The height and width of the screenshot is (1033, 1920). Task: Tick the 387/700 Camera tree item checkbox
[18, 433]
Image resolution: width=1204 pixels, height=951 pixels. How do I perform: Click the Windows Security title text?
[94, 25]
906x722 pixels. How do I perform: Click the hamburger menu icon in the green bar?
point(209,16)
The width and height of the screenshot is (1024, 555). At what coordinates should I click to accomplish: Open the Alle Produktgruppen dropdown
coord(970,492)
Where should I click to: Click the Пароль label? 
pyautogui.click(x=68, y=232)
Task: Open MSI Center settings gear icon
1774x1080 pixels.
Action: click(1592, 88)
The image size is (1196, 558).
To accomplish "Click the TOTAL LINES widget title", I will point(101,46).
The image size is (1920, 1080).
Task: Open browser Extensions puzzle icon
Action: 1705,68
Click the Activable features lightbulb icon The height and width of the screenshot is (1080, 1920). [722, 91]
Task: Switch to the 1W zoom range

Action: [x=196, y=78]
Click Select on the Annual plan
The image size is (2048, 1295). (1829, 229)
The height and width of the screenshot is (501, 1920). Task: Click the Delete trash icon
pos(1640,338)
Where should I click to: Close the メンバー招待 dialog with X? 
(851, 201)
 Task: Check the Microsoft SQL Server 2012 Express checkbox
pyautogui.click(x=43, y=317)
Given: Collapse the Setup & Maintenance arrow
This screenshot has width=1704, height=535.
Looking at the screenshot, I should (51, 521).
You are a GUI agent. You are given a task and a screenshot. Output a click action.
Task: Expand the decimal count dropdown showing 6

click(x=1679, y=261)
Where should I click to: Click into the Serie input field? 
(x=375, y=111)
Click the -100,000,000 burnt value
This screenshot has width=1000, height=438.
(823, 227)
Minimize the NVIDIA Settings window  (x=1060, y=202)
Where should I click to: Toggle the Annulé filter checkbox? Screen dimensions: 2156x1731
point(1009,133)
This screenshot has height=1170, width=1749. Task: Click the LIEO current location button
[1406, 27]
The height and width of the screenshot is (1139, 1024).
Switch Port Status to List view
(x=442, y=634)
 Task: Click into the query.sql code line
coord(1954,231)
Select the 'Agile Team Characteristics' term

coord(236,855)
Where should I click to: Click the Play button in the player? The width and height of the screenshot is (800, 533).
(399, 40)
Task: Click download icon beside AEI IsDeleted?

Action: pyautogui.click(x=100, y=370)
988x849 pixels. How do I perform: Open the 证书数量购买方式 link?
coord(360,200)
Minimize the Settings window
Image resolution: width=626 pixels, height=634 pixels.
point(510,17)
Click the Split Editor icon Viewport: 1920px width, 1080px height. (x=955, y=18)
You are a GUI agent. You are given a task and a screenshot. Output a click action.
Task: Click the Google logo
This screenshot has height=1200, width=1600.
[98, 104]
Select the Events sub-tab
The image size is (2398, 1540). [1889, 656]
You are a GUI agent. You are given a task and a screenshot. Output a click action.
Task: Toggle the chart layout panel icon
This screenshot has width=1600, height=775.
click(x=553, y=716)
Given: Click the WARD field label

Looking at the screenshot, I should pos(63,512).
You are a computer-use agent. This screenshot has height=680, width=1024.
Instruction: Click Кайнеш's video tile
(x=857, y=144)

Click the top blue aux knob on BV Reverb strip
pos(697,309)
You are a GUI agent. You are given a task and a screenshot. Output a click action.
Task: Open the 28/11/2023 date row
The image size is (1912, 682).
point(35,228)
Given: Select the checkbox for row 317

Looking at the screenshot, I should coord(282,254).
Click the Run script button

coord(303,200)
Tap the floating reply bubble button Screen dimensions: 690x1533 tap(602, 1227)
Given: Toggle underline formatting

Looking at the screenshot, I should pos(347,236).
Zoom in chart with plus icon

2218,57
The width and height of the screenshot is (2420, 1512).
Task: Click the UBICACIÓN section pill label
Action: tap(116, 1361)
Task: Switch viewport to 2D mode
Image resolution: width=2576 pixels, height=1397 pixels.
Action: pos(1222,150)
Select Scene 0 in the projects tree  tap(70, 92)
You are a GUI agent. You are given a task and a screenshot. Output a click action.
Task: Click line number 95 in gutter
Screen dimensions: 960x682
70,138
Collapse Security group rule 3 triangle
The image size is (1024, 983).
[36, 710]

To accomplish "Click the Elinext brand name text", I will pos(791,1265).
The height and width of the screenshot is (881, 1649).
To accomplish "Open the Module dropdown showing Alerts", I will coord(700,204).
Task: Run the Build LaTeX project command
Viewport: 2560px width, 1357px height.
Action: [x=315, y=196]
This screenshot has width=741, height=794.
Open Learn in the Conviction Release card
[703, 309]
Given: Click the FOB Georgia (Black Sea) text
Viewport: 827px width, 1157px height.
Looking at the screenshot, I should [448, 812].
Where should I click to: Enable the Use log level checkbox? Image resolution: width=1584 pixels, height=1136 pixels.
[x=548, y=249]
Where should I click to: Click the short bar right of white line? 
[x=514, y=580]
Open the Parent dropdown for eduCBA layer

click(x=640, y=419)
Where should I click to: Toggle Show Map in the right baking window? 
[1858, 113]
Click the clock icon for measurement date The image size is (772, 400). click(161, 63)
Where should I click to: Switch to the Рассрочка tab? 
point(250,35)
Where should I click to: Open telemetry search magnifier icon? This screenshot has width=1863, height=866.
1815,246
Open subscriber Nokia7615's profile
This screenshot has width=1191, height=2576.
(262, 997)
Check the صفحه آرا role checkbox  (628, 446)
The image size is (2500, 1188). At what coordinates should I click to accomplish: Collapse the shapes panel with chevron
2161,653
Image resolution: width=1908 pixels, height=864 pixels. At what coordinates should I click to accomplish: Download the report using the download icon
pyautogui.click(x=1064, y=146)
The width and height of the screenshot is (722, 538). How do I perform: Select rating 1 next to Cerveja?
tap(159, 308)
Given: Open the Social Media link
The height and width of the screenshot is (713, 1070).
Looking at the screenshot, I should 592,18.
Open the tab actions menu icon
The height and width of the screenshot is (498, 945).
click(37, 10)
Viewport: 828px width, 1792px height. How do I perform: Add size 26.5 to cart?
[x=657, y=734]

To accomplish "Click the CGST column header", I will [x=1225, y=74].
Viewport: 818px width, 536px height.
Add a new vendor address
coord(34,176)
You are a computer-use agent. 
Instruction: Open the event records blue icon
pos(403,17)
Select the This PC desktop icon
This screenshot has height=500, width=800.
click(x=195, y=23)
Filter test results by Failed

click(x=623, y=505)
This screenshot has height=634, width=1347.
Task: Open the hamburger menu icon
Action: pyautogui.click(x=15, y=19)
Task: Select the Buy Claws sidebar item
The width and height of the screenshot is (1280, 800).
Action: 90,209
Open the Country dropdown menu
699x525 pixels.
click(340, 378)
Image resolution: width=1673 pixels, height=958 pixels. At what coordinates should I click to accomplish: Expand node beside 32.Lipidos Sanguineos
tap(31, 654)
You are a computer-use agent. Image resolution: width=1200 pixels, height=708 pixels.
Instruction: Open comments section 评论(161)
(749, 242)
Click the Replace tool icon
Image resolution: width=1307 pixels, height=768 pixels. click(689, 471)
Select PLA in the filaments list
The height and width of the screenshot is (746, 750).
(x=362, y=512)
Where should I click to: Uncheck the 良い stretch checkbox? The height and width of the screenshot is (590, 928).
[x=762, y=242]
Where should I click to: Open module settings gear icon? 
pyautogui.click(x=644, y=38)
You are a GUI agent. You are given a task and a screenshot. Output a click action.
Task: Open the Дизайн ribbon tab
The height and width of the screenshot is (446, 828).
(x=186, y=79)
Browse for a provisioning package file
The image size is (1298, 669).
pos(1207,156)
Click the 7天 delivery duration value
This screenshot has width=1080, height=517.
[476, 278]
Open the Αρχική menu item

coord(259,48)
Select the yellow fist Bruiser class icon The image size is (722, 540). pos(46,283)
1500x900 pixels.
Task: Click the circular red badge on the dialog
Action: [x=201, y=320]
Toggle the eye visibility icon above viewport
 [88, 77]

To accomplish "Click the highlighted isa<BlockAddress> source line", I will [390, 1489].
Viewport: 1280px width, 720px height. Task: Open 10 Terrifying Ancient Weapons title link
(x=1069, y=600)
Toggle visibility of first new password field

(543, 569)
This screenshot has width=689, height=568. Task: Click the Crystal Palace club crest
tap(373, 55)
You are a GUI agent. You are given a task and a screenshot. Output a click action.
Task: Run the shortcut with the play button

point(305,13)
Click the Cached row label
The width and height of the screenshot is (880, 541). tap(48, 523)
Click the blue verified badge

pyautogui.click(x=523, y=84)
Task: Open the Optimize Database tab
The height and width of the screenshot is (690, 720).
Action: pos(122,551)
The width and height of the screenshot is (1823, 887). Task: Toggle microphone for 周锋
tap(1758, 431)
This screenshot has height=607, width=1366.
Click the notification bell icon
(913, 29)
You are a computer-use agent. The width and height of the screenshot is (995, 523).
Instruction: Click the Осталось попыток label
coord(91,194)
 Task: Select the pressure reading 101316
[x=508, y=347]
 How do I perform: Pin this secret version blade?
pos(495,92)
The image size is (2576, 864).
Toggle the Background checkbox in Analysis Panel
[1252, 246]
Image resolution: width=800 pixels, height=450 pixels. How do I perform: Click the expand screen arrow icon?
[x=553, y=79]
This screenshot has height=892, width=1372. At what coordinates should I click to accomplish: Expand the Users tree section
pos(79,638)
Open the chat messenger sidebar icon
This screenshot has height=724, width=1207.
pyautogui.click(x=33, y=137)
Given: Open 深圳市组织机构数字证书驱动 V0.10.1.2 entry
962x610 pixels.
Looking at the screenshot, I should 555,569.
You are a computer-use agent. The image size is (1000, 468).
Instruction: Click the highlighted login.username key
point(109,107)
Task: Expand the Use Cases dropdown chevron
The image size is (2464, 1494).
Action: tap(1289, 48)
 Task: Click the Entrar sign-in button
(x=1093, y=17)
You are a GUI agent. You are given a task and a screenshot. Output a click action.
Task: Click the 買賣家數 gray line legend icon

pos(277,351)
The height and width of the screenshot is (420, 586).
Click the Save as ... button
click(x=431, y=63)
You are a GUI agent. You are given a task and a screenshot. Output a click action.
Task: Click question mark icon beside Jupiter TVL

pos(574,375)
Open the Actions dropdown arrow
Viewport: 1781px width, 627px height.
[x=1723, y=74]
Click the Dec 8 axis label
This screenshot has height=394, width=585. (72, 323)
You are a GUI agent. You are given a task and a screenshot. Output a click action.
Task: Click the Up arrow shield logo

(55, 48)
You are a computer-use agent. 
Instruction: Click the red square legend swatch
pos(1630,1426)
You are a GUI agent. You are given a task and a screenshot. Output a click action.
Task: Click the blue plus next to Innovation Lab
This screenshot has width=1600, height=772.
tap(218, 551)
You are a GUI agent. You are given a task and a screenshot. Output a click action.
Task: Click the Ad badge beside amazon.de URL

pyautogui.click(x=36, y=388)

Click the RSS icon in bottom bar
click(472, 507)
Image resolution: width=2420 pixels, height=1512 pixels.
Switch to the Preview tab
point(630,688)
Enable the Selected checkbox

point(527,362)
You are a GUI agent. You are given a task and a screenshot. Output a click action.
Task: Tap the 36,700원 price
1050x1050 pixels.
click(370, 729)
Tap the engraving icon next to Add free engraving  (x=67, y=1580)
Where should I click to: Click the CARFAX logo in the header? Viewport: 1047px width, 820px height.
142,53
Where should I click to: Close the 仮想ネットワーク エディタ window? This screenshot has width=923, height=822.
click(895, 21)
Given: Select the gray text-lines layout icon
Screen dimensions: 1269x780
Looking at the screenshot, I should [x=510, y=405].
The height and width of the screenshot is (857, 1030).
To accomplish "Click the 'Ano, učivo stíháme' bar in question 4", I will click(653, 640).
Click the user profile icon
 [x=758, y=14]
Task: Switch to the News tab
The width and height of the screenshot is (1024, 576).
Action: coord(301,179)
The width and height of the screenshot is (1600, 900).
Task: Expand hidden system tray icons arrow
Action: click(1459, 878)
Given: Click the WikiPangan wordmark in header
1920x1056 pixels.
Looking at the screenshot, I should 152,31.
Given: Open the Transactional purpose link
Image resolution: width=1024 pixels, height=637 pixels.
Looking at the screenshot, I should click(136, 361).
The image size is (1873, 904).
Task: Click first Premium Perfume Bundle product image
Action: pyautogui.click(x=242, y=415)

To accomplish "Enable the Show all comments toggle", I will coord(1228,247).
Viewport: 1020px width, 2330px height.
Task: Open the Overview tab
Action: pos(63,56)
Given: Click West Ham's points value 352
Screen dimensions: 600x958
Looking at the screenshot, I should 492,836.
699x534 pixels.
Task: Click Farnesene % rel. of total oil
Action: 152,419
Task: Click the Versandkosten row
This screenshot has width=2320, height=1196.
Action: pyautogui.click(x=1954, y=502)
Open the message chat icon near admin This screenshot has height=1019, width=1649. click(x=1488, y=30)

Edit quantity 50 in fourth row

LAVORO RICHIESTO:
Ricopia senza alcuna modifica le righe a partire dalla prima dei dati e proseguendo fino alla riga che contiene "coord(236,855)", inclusa quest'ultima.

RISPOSTA ALL'ESERCIZIO:
The height and width of the screenshot is (1033, 1920). Task: Tick the 387/700 Camera tree item checkbox
[18, 433]
Image resolution: width=1204 pixels, height=951 pixels. How do I perform: Click the Windows Security title text?
[94, 25]
906x722 pixels. How do I perform: Click the hamburger menu icon in the green bar?
point(209,16)
The width and height of the screenshot is (1024, 555). At what coordinates should I click to accomplish: Open the Alle Produktgruppen dropdown
coord(970,492)
Where should I click to: Click the Пароль label? 
pyautogui.click(x=68, y=232)
Task: Open MSI Center settings gear icon
1774x1080 pixels.
Action: click(1592, 88)
The image size is (1196, 558).
To accomplish "Click the TOTAL LINES widget title", I will point(101,46).
The image size is (1920, 1080).
Task: Open browser Extensions puzzle icon
Action: 1705,68
Click the Activable features lightbulb icon The height and width of the screenshot is (1080, 1920). [722, 91]
Task: Switch to the 1W zoom range

Action: [x=196, y=78]
Click Select on the Annual plan
The image size is (2048, 1295). (1829, 229)
The height and width of the screenshot is (501, 1920). Task: Click the Delete trash icon
pos(1640,338)
Where should I click to: Close the メンバー招待 dialog with X? 
(851, 201)
 Task: Check the Microsoft SQL Server 2012 Express checkbox
pyautogui.click(x=43, y=317)
Given: Collapse the Setup & Maintenance arrow
This screenshot has width=1704, height=535.
Looking at the screenshot, I should (51, 521).
You are a GUI agent. You are given a task and a screenshot. Output a click action.
Task: Expand the decimal count dropdown showing 6

click(x=1679, y=261)
Where should I click to: Click into the Serie input field? 
(x=375, y=111)
Click the -100,000,000 burnt value
This screenshot has width=1000, height=438.
(823, 227)
Minimize the NVIDIA Settings window  (x=1060, y=202)
Where should I click to: Toggle the Annulé filter checkbox? Screen dimensions: 2156x1731
point(1009,133)
This screenshot has height=1170, width=1749. Task: Click the LIEO current location button
[1406, 27]
The height and width of the screenshot is (1139, 1024).
Switch Port Status to List view
(x=442, y=634)
 Task: Click into the query.sql code line
coord(1954,231)
Select the 'Agile Team Characteristics' term

coord(236,855)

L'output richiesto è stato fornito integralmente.